Another lesson learned from the corona crisis should be that scientific knowledge usually does not arise from a single study. 

Up to now, there are hundrets and hundrets of studies on corona from the field of medicine. And our knowledge on corona is the results of a combination of a large number of these studies. This does not means that each single study is fantastic. There are in the meantime a number of studies which are today considered invalid. And there are studies who just reproduce results that already have been already reproduced by others.

But the essential lesson learned is, that people in a mature discipline study the same phenomenon over and over again from different perspectives. Different experimental designs, different treatments, different measurements, different measurement methods, etc. -- the knowledge on the field consists of multiple tools and efforts in order to get the big picture.

Such effort is required in software science as well. Instead of celebrating novel ideas in our field, we should appreciate more studies that study given phenomena in depth. We should collect multiple studies on the same phenomena. We should encourage people to study phenomena, although there exist already some studies on such phenomenon.
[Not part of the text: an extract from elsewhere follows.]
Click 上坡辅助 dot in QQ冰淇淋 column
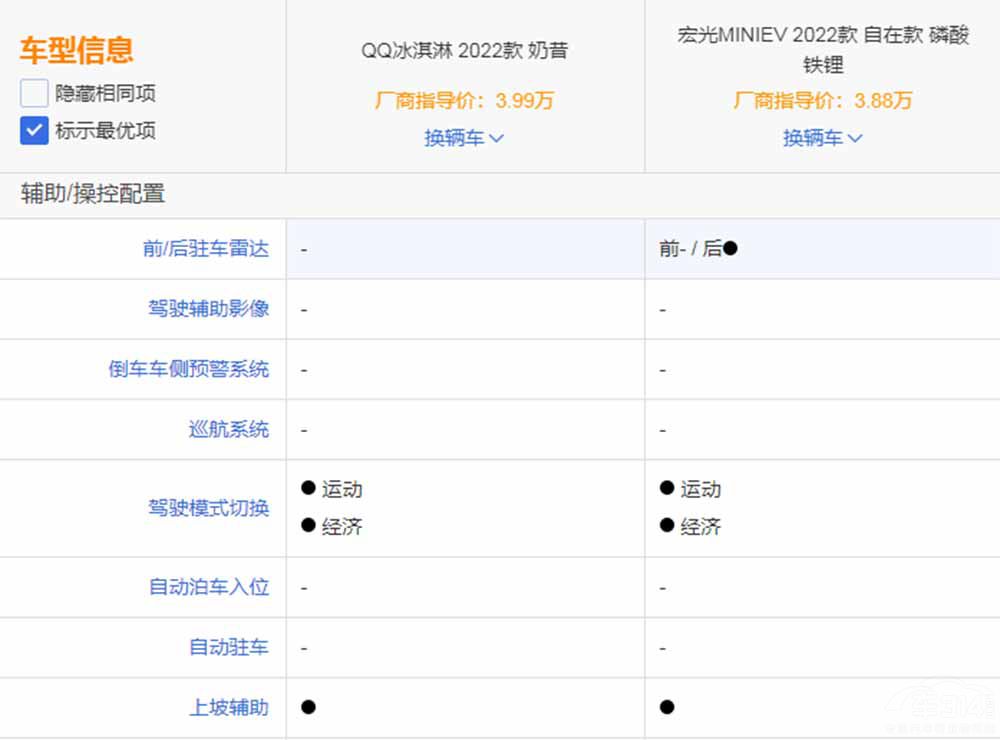Screen dimensions: 1000x740 tap(308, 707)
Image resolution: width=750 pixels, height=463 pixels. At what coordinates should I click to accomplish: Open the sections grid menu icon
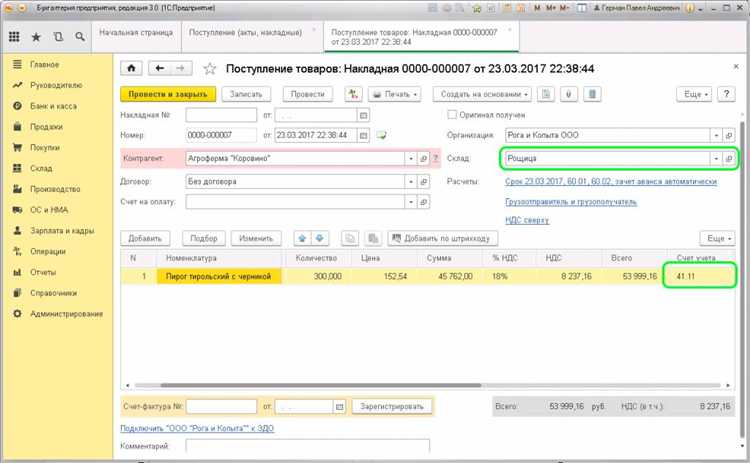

The Need for Education and Demystifying Science

These corona times teaches us, how necessary it is that people understand non-subjective reasoning and how necessary it is that people distinguish between fact and fiction. Unfortunately, this requires education. It is not enough to argue for or against a statement by adding a phrase such as "scientific studies have shown" to it. Science is not a a magical process. Science just means to be as much non-subjective as possible. Science tries to run, collect, summarize and interpret studies without any agenda in mind. Education demystifies science and statements such as "there is a scientific study" start losing their authority -- which is good, because there is the need to understand studies and not only to accept an author's interpretation of a study.

People should doubt in the results of studies. Such doubts must not be some naive scepticism. It requires knowledge about the underlying procedures and it requires knowledge about the lines of reasoning built upon collected numbers. The necessary willingness to doubt in results also requires knowledge and recognition of valid results. Knowledge about methods teaches us where the limits of doubt are.
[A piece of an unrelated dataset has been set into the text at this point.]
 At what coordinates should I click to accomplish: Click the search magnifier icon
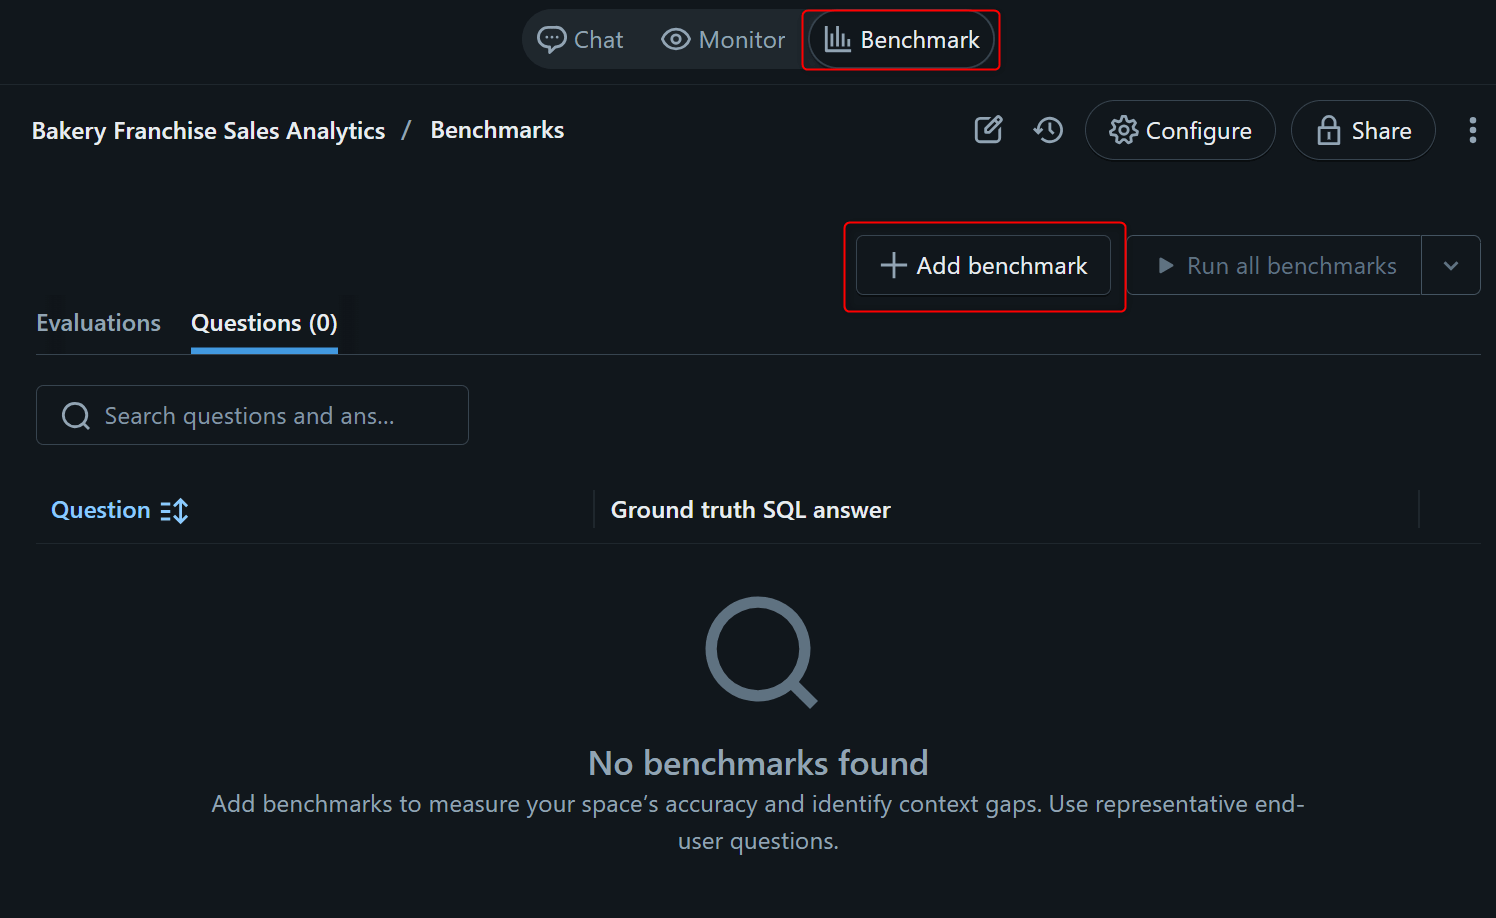(76, 416)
Infortunately, this is probably the biggest issue for software science. Actually, it is not clear whether software science provides to its actors enough knowledge for the mentioned kind of reasoning. There are even reasons to believe, that software science education, which is massively influenced by or based upon math, is counterproductive for understanding the results of empirical studies: when you are familiar with proofs by contradiction or with counter examples that disproof a general statements, it is hard to understand why a single case in an empirical discipline does not destroy a whole theory. When you are used to counter examples, it is hard to understand why a single person, who suffers from covid-10 for a second time, does not automatically falsify an immunity theory.

Summary

There is a lot that can be learned from the corona crisis. Software science can learn a lot from the corona crisis. We as software engineers or software scientists should not just read newspapers today and pretend that the process of knowledge gathering for corona is completely different to what needs to be done in our field. 

We should demand numbers. We need to provide such numbers. Our lines of argumentation should rely on numbers. And we need to accept the impurity of numbers - and use education as a weapon against wild speculations and naive scepticism in our field.